-- Start of DOCUMENT SEGMENT --

According to Hart (2018), the job of a literature review is to show five things (if you’re using our free PhD Writing Template, you may recognise these):
- What has been written on your topic
- Who the key authors are and what the key works are
- The main theories and hypotheses
- The main themes that exist in the literature
- Gaps and weaknesses that your study will then help fill
Who cares what other people have written and said, or what they haven’t said? Well, you should and your examiners definitely will. For your own study to make sense, it has to be situated in the literature. That means you must relate it to what others are talking about.
If you wanted to build a new mobile phone, you would have to research how other mobile phones are built, find out where they can be improved and then design one that makes those improvements. The literature review is the same.
But where do I start? Here, we list nine steps. Follow each and you’ll be on your way to literature review greatness.

Mapping Your Literature Review
Understanding what goes where in your literature review, and how it all fits together, is tough. That’s why we’ve created a free Literature Review Template & Cheat Sheet. It’s yours for free, and comes with a 10-part guide to structuring every chapter of your thesis. Check it out here.
Step One: Pick a Broad Topic
You will be reviewing literature on a particular topic, so knowing what your topic is beforehand means you can narrow down your search. At this stage your topic is broad. You won’t be able to know the specifics until you do the review itself. For my PhD, which looked at the contributions that local government made to climate change policy, my literature review started with a broad topic of ‘climate change policy’. I didn’t focus in on local government until I had read the literature on climate change policy and realized there was a gap.
So, having a clearly defined purpose is really important. Otherwise you are searching blind. If you refer to your PhD Writing Template, take a look at the box titled ‘Aims & Objectives’ – you’ll need to make sure you have established your aims, scope and research questions.
Step Two: Find the Way In
If you search for your broad topic in Google Scholar, you’ll be presented with millions of results. With my own PhD, a search for ‘climate change policy’ bought up over 3 million results. Obviously it’s unfeasible to read through all these.
So where do you start? Easy: choose the biggest names in your field.
There are three ways to find these:
- Textbooks
- Review articles
- Most-cited articles
Read through these seminal texts and you’ll begin to get an idea of the broad topic.
Step Three: Who’s Saying What & When
Your job at this stage is to find out the key debates in the field.
- Who is making the most significant contribution?
- What are they saying?
- How are they saying it?
- What aren’t they saying?
Step Four: Notes, Notes, Notes.
Whenever you read anything you should be taking notes. Detailed notes. These need to cover the following points:
- What is the author saying?
- How is it relevant to your research?
- What are the gaps/weaknesses?
- What are the key references that you should read?
The more of these kind of standardised notes you have, the easier it will be when you write your literature review.
Step Five: Narrow Down the Field
As you read the key texts, you will begin to see what the key debates are in your field. There might be a number of ‘schools’, for example. When you become aware of them, start to focus your literature review around them.

-- End of DOCUMENT SEGMENT --
-- Start of SUPPLIED MATERIAL --

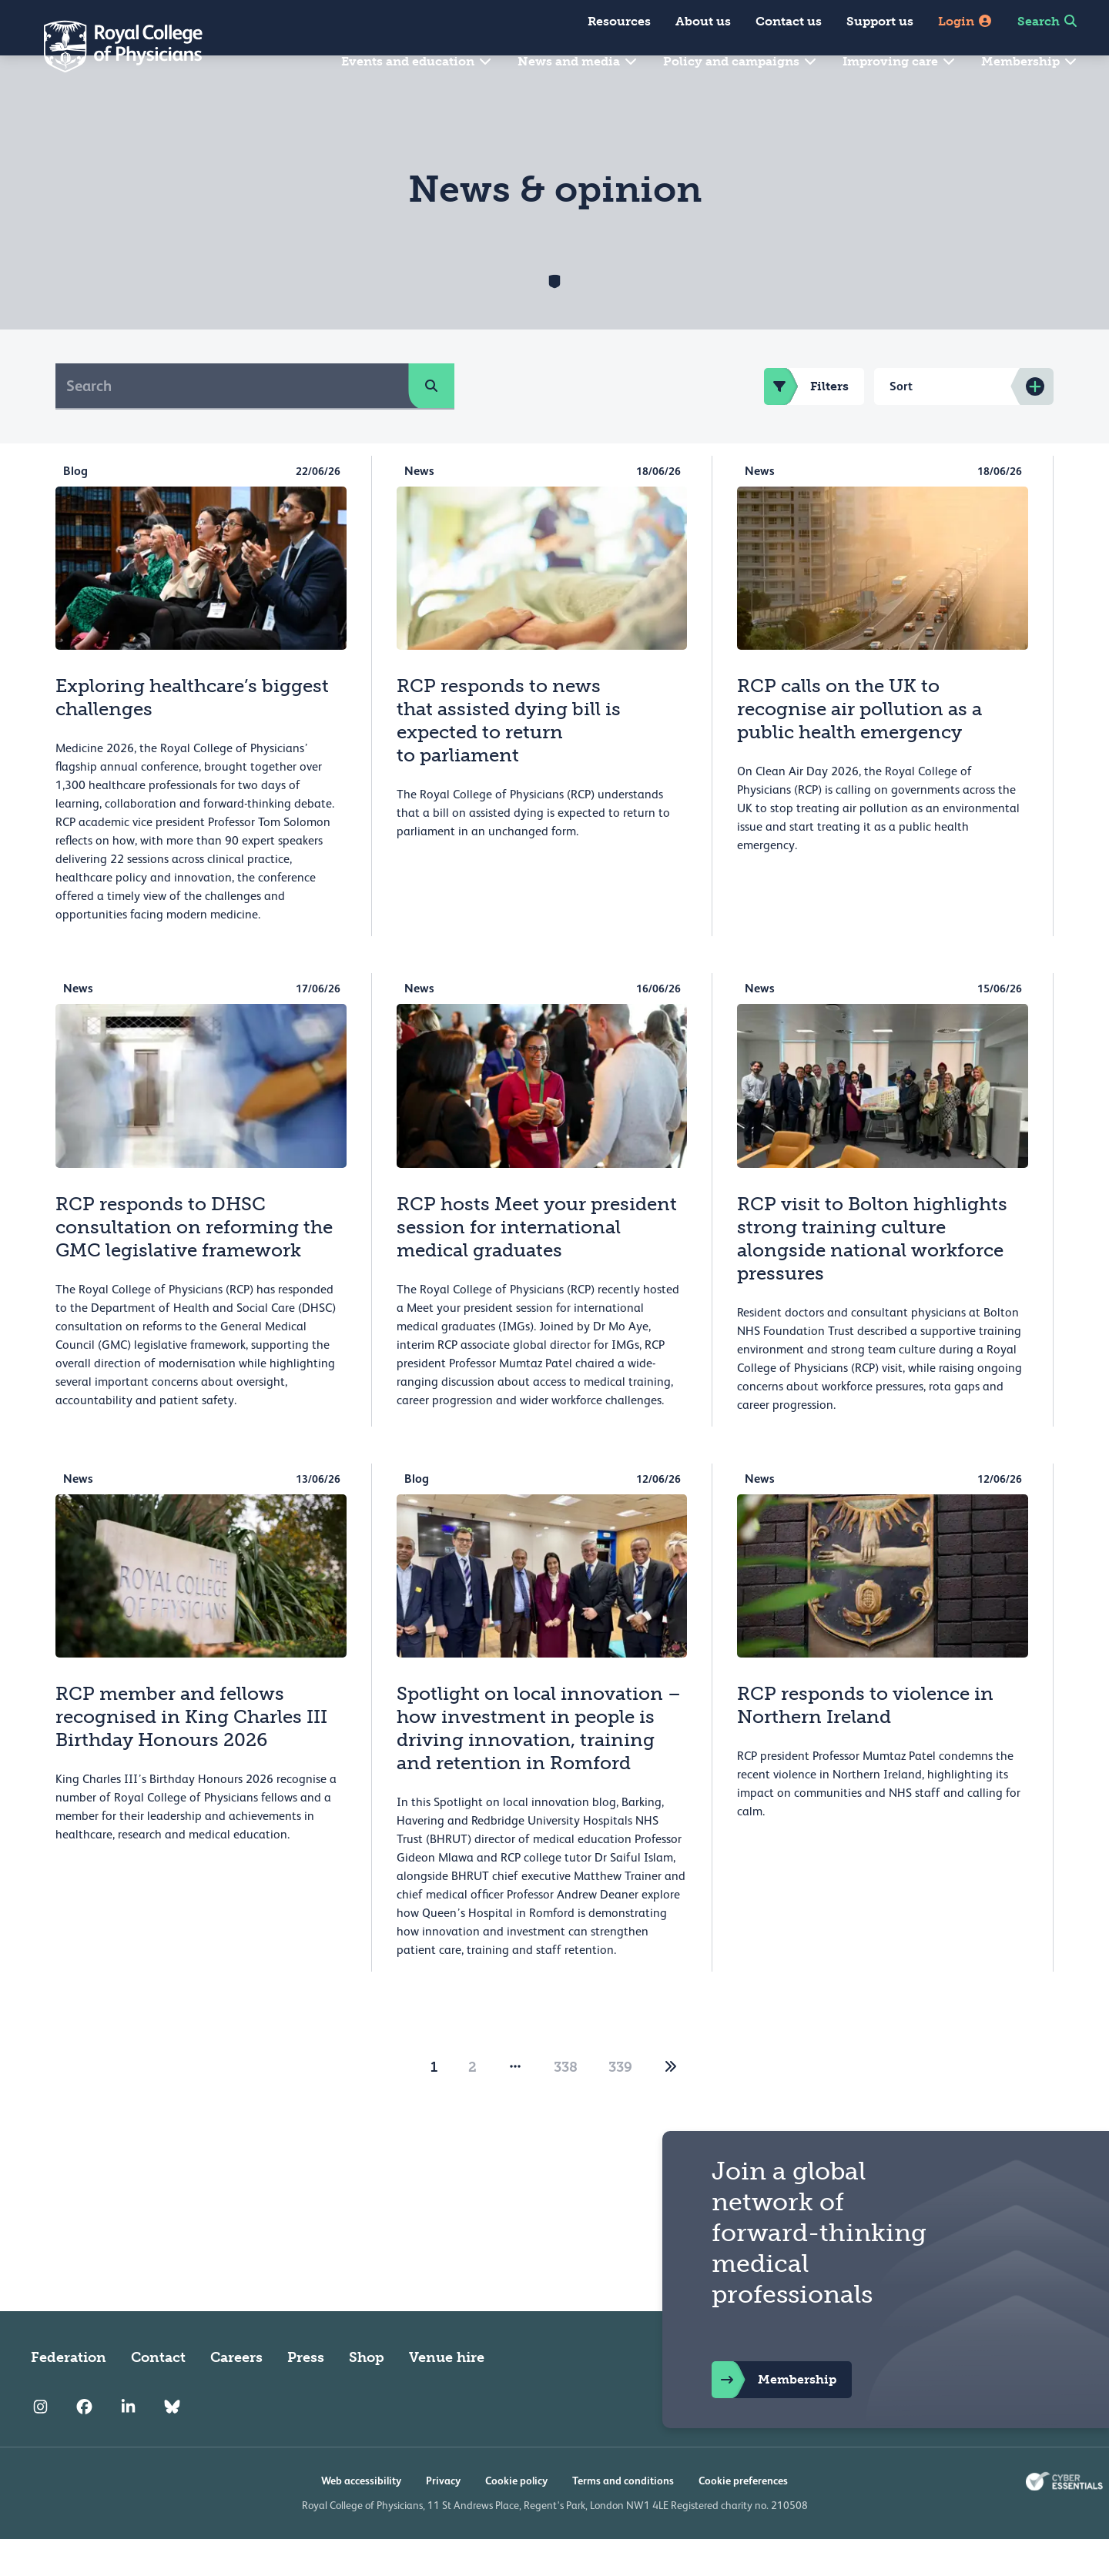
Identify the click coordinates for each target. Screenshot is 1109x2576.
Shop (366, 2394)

-- End of SUPPLIED MATERIAL --
-- Start of SUPPLIED MATERIAL --

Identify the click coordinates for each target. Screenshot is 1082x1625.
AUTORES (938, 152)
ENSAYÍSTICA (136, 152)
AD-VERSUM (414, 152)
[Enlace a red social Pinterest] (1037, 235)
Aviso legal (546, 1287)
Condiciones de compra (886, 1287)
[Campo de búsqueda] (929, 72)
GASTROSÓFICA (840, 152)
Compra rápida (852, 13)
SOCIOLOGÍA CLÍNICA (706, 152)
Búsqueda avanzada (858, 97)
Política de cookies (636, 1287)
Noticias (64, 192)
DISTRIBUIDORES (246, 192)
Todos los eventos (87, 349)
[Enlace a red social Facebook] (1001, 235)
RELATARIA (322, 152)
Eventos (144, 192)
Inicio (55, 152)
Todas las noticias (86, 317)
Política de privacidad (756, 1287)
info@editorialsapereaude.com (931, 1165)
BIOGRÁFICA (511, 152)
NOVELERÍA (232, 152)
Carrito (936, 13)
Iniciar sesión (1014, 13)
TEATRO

-- End of SUPPLIED MATERIAL --

EXERCISE SET –
1. For each statement below, say whether it agrees with the literature review guide. Answer yes or no and quote the deciding words of the guide. (a) The free Literature Review Template & Cheat Sheet comes with a 10-part guide. (b) The author's PhD literature review began with a focus on local government. (c) The guide gives four ways to find the biggest names in a field.
2. Reproduce the lines of the records starting at the line that contains "Screenshot is 1082x1625." and ending at the line that contains "info@editorialsapereaude.com (931, 1165)", including both of those lines.

FULL SOLUTIONS –
1.
(a) Yes: "comes with a 10-part guide to structuring every chapter of your thesis"
(b) No: "my literature review started with a broad topic of ‘climate change policy’"
(c) No: "There are three ways to find these"

2.
Identify the click coordinates for each target. Screenshot is 1082x1625.
AUTORES (938, 152)
ENSAYÍSTICA (136, 152)
AD-VERSUM (414, 152)
[Enlace a red social Pinterest] (1037, 235)
Aviso legal (546, 1287)
Condiciones de compra (886, 1287)
[Campo de búsqueda] (929, 72)
GASTROSÓFICA (840, 152)
Compra rápida (852, 13)
SOCIOLOGÍA CLÍNICA (706, 152)
Búsqueda avanzada (858, 97)
Política de cookies (636, 1287)
Noticias (64, 192)
DISTRIBUIDORES (246, 192)
Todos los eventos (87, 349)
[Enlace a red social Facebook] (1001, 235)
RELATARIA (322, 152)
Eventos (144, 192)
Inicio (55, 152)
Todas las noticias (86, 317)
Política de privacidad (756, 1287)
info@editorialsapereaude.com (931, 1165)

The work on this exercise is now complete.